Acusado de matar adolescente queimado e corrupção de menores é condenado a 25 anos de prisão




Klinger Chagas Mineiro Júnior

O Tribunal do Júri de Taguatinga condenou nesta terça-feira, 23/7, o réu Klinger Chagas Mineiro Júnior a 25 anos e oito meses de reclusão pelo homicídio triplamente qualificado de Charles de Souza Bezerra e corrupção de nove menores.

Klinger foi condenado em razão de, segundo os autos, na data de 23 de agosto de 2018, por volta das 13 horas, no Parque do Cortado, na cidade de Taguatinga, com a participação de outros nove menores, ter desferido socos, chutes, facadas e pauladas no menor Charles de Souza Bezerra e, com a vítima ainda viva, ter ateado fogo no corpo dela, causando sua morte.

No julgamento, os jurados acolheram integralmente a acusação do Ministério Público do DF e reconheceram que o crime foi cometido por motivo torpe, decorrente do fato da vítima ter prometido roubar um aparelho celular de seus genitores, como parte de exigência de um dos adolescentes do grupo para buscar o chinelo que ele próprio teria jogado na água.

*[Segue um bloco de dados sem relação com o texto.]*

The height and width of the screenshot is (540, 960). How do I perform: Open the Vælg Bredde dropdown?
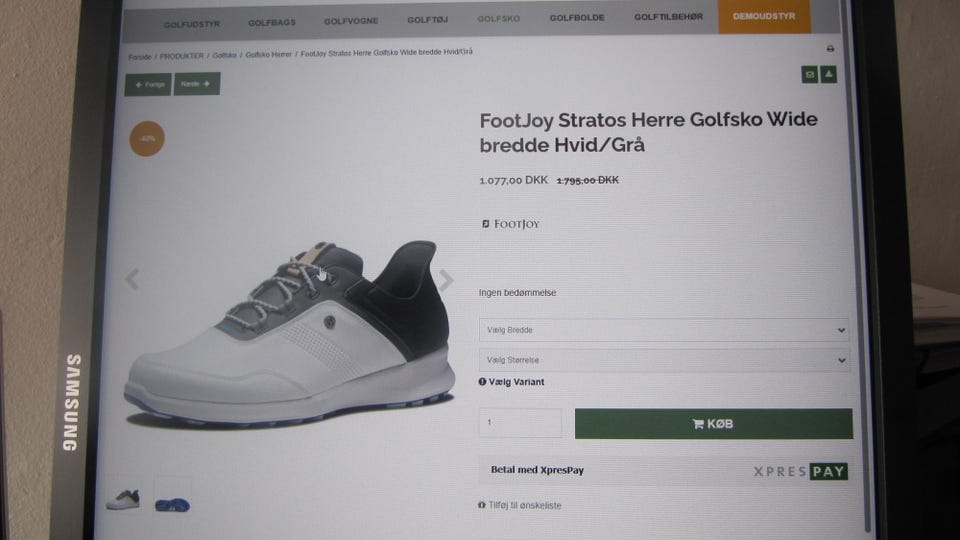[663, 330]
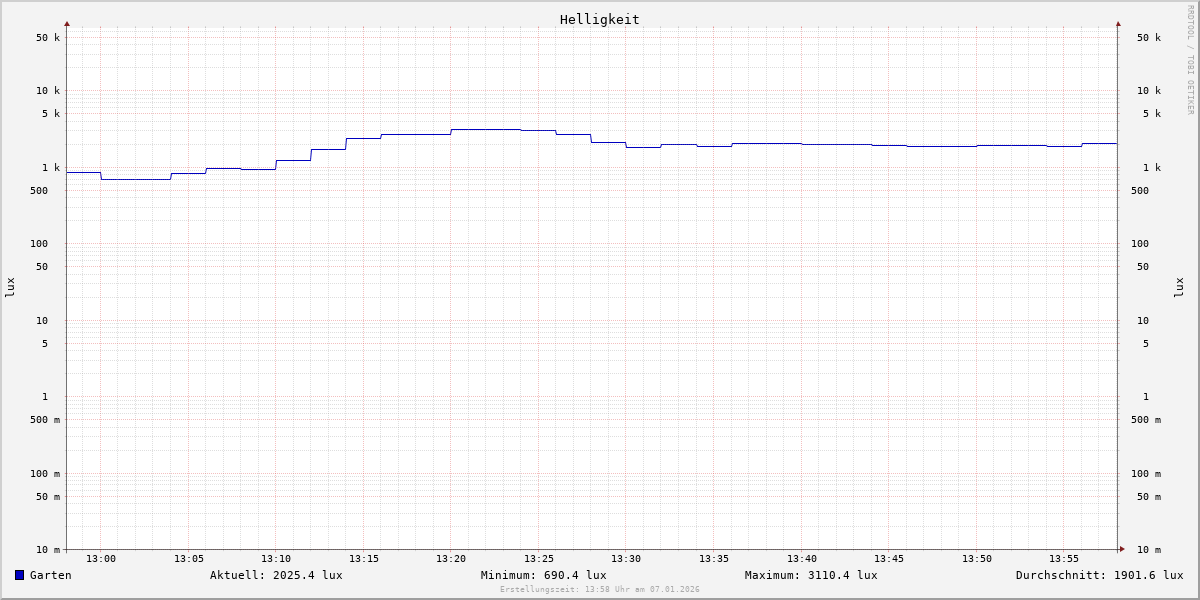Click the 13:45 time axis label
Image resolution: width=1200 pixels, height=600 pixels.
[889, 559]

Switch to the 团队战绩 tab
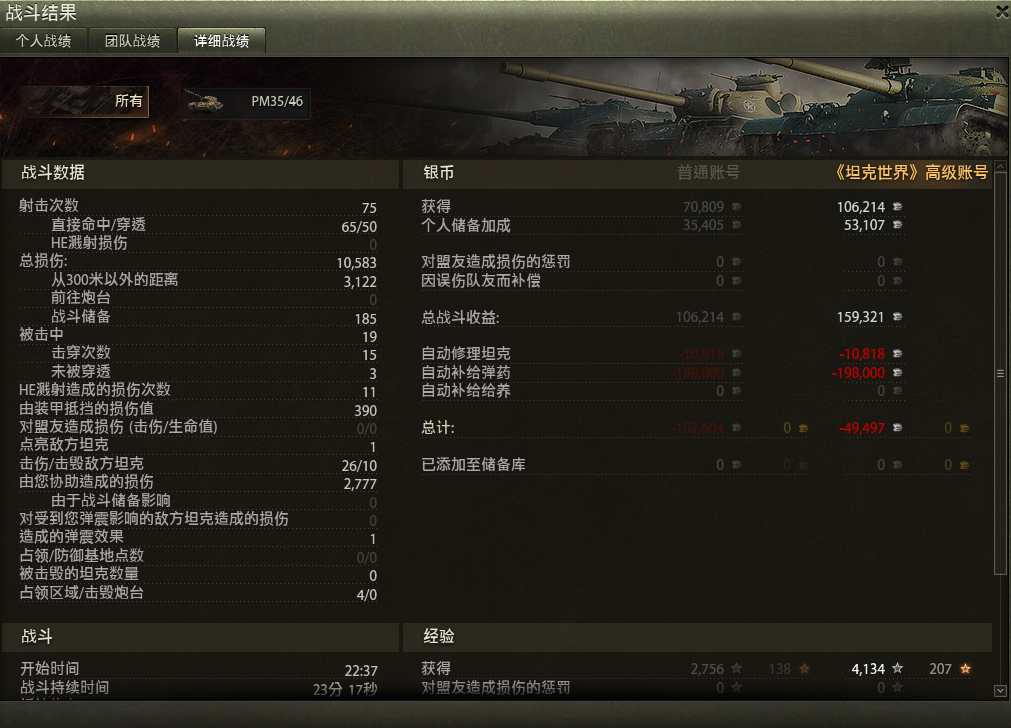(132, 41)
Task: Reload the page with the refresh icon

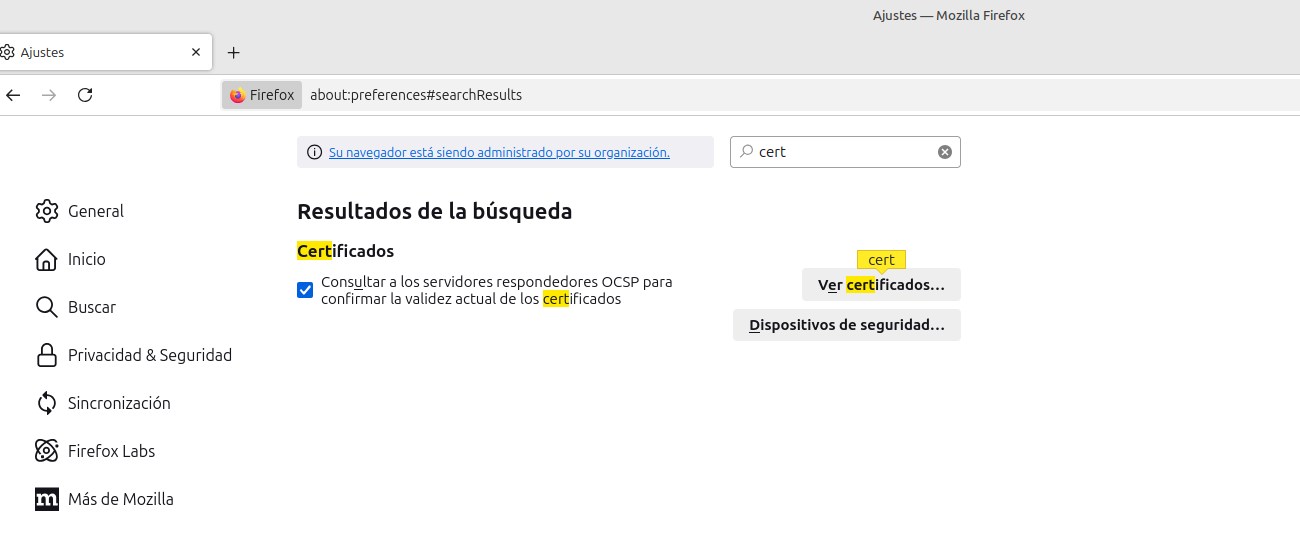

Conforme os autos, um dos menores, aproveitando-se do fato de que a vítima não sabia nadar, lançou o chinelo dela na cachoeira e exigiu, para que buscasse o seu chinelo na água, que a vítima roubasse um aparelho celular. Diante da promessa feita pela vítima, o menor passou a cobrá-la durante o tempo em que o grupo ficou no parque, até que a vítima disse que roubaria os próprios pais para conseguir o aparelho. Diante disso, a vítima começou a ser agredida.

O crime também foi praticado com emprego de fogo e ainda de forma a dificultar a defesa da vítima, tendo em vista que não poderia imaginar tal ataque, já que foi convidada para consumir drogas e tomar banho de cachoeira, munido de espírito de se divertir com colegas.

Para o juiz-presidente do Júri, a conduta do réu, que tinha plena consciência da ilicitude, foi extremamente censurável, revelando imenso desvalor pela vida humana. “O réu, juntamente com os outros nove menores, mesmo diante da promessa da vítima em fazer o que eles queriam, praticaram reiteradas agressões a ela e, ainda, atearam fogo contra o corpo dela com a vítima ainda viva. A culpabilidade foi intensa e muito alto grau de censura aqui observado, se contrapondo aos princípios ditos civilizados da atualidade, de respeito à vida e aos direitos individuais do ser humano”, ressaltou o magistrado.

Com a condenação, Klinger foi incurso nas penas do art. 121, § 2º, incisos II, III e IV, do Código Penal, e art. 244-B, da Lei 8.069/1990 (por nove vezes). Ele irá cumprir a pena em regime inicial fechado e não poderá recorrer em liberdade.